Пошло все к черту. Я ждать не собирался. С хрипом я схватил его ногу, крутанул ее и отправил его валяться на палубу. По рядам зрителей пронесся трепет возобновленного интереса. Свистки и крики. Вопли одобрения и недовольства.
Им было плевать, кто выиграет. Они просто хотели зрелища. Блэйни лежал, и, чувствуя свежий прилив силы, я бросился на него с тумаками, надавливая в то же время коленями на пах и диафрагму. Я боролся как ребенок в приступе истерики, надеясь, что мне удастся прикончить его удачным ударом.
Но мне не удалось. В тот день обошлось без удачных ударов. Блэйни схватил меня за кулаки, вывернулся из-под меня и ударом ладони по лицу отправил меня в полет. Я услышал, как сломался мой нос и почувствовал струю крови на верхней губе. Блэйни тяжело встал на ноги, и на этот раз он не собирался дожидаться разрешения Тэтча. На этот раз он собирался убить меня. В его руке сверкнуло лезвие…
Раздался выстрел пистолета, и в его лбу появилась дырка. Его рот открылся, и этот жирный ублюдок замертво упал на колени и затем, мертвый, на палубу.
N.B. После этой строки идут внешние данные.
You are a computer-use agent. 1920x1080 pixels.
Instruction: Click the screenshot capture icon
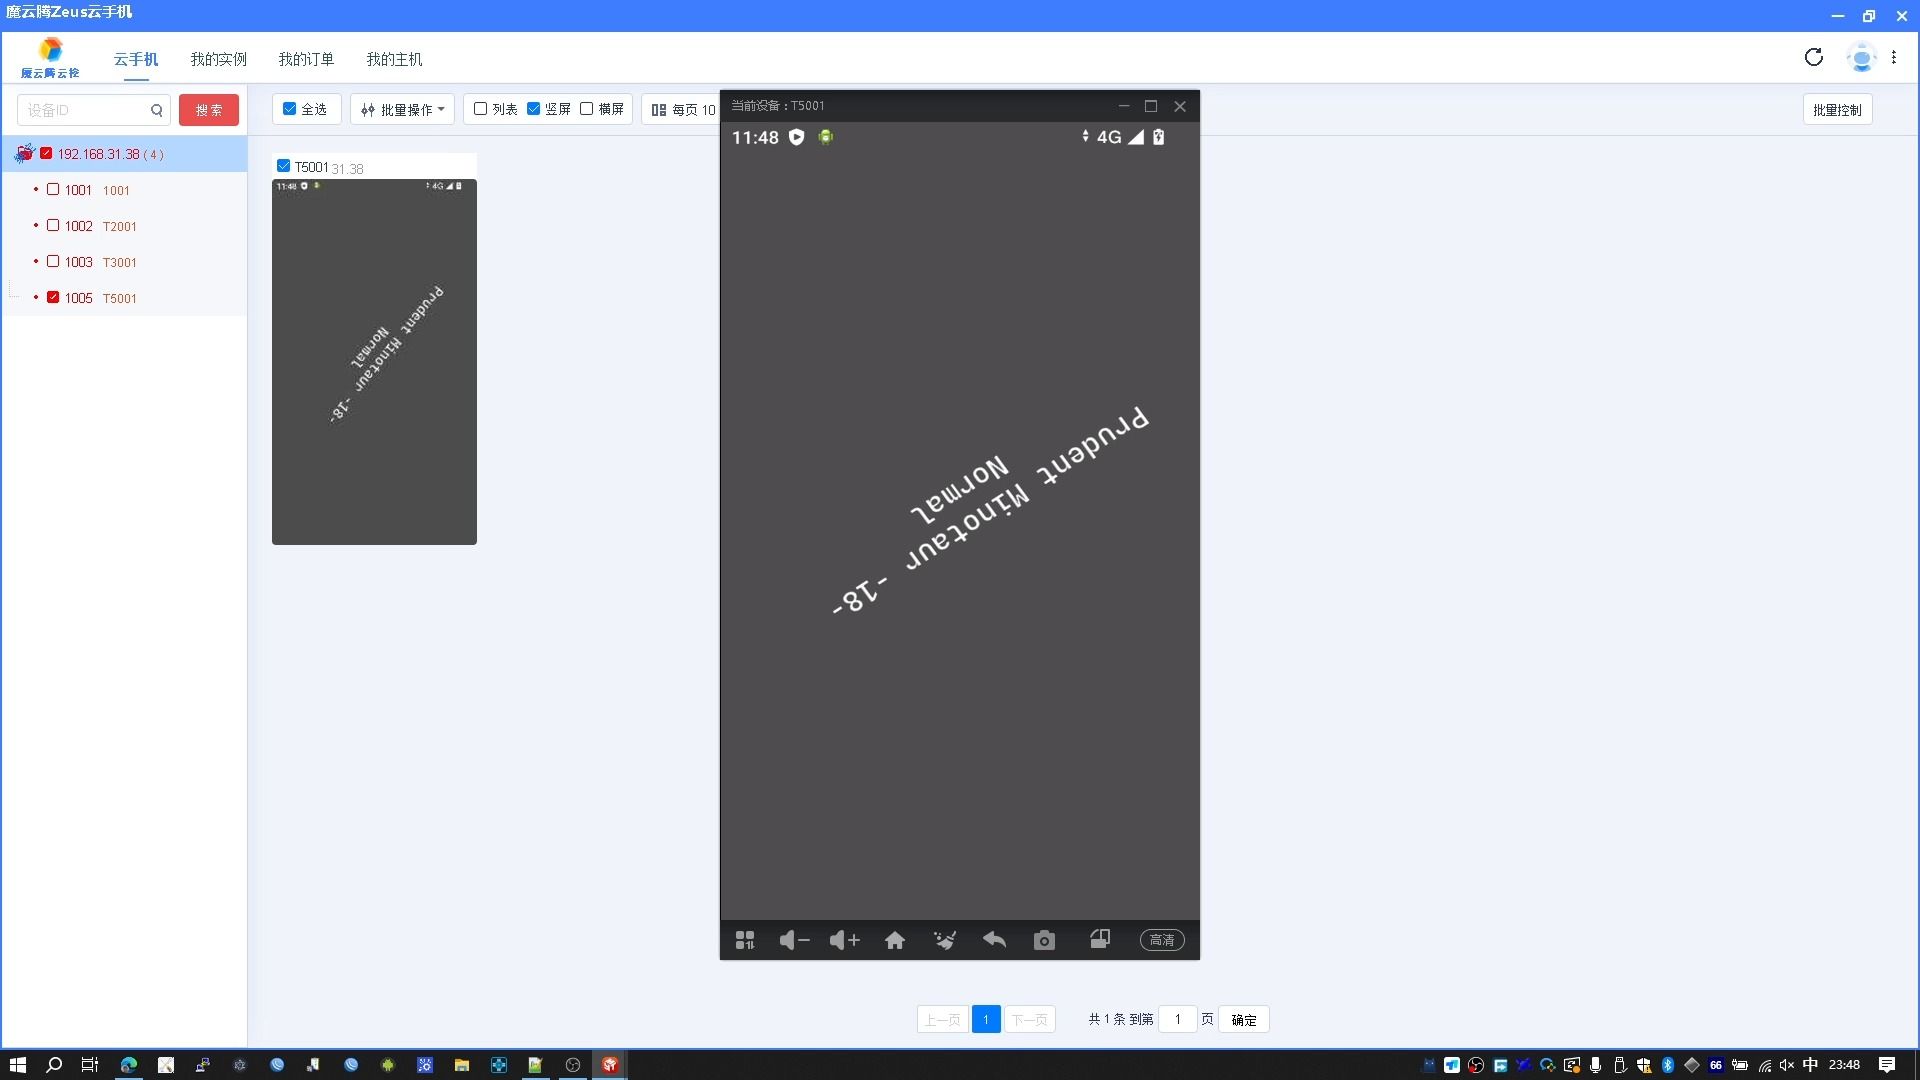point(1044,939)
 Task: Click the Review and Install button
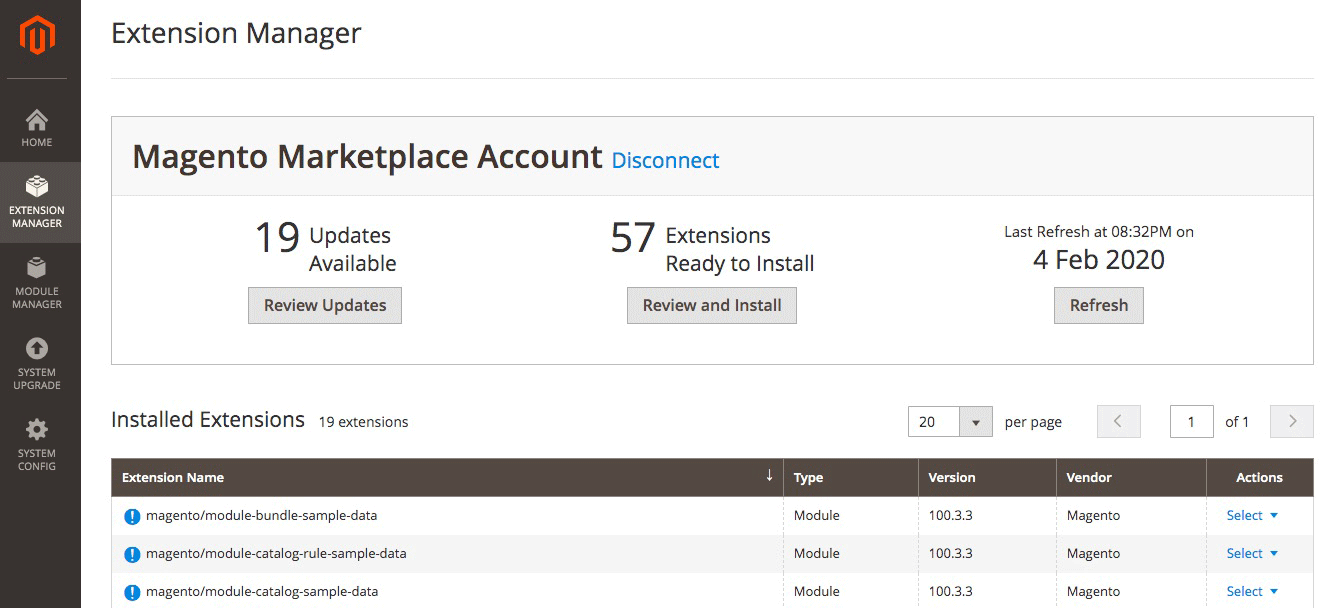[711, 305]
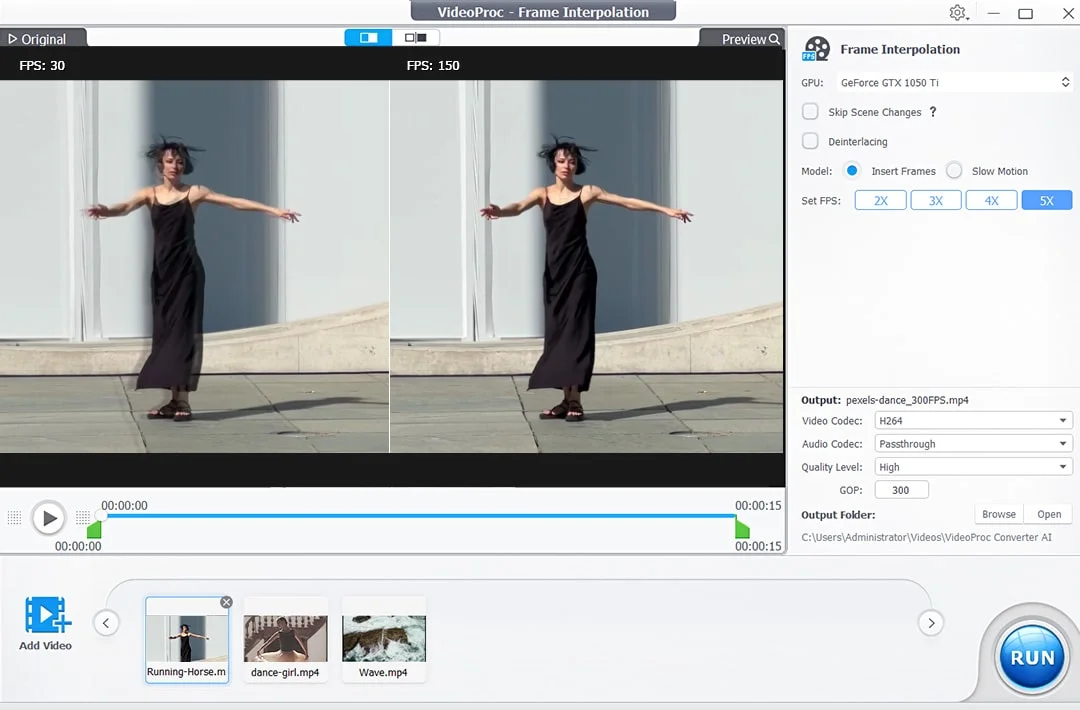Click the settings gear icon
This screenshot has width=1080, height=710.
click(x=957, y=12)
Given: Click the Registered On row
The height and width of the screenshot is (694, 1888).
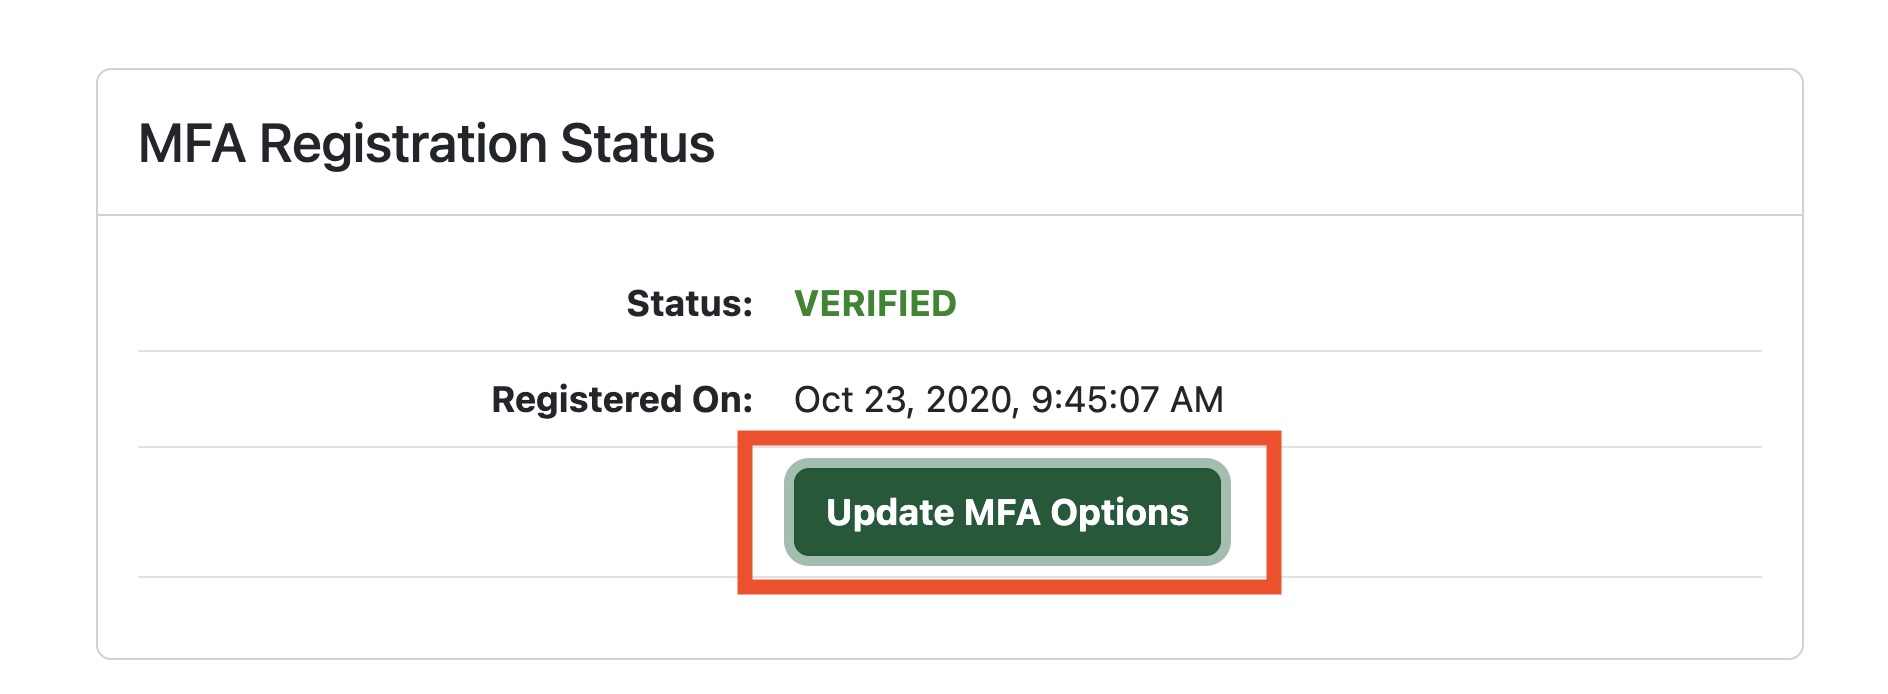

Как только мое зрение прояснилось, я увидел Тэтча, протягивающего мне руку. В другой — у него был кремневый пистолет, от которого еще исходило тепло.
— У меня тут появилось свободное местечко на корабле, парень, — сказал он. — Не хочешь его занять?
Я кивнул, стоя глядя на тело Блэйни. Нити дыма струились из кровавой дырки во лбу. "Следовало убить меня, когда был шанс", — подумал я.
Март, 1713 год.
В милях оттуда, в месте, в котором меня никогда не было и не будет — хотя, если честно, все бывает в первый раз — кучка представителей Англии, Испании, Португалии и Голландии уселись вместе, чтобы начиркать кипу договоренностей, которым предстояло изменить наши жизни, задать нам новый курс и разрушить наши мечты.
Но это было потом. А вначале я свыкался с новой жизнью — жизнью, которая мне очень нравилась.
Пожалуй, мне повезло, что Эдвард Тэтч принял меня. Называл он меня задирой, и мне кажется, ему нравилась моя компания. Он, бывало, говорил, что во мне видел надежную опору, и так оно и было, ведь это Эдвард Тэтч не дал мне скатиться по скользкой дорожке пиратства под началом капитана Долзелла, вместо которой мне оставалось только опуститься на дно океана вслед за теми беднягами. Благодаря его вмешательству, благодаря тому, что он взял меня под свое крылышко, мне подвернулась возможность сделать что-то путное из себя, вернуться в Бристоль и к Кэролайн знатным человеком, с высоко поднятой головой.
И, да — то, что мы оба знаем, что жизнь сложилась иначе, не делает это утверждение менее справедливым.
Жизнь в море в общем и целом была такой же, как и прежде, за исключением некоторых приятных моментов. Для начала, не было Блэйни, конечно же. Когда я в последний раз видел эту надоедливую вошь, он погружался на морское дно, подобно мертвому киту. Не было так же и капитана Александра Долзелла, позже я узнал, что его приговорили к смерти британцы в 1715 году. Без этих двоих жизнь на корабле заметно улучшилась. Это уже была жизнь капера. Мы палили по испанцам и португальцам, когда могли, и забирали трофеи, когда оказывались победителями. Я стал совершенствоваться не только как моряк, но и начал оттачивать бойцовское мастерство. От Тэтча я научился искуснее обращаться с саблей и освоился с пистолетами.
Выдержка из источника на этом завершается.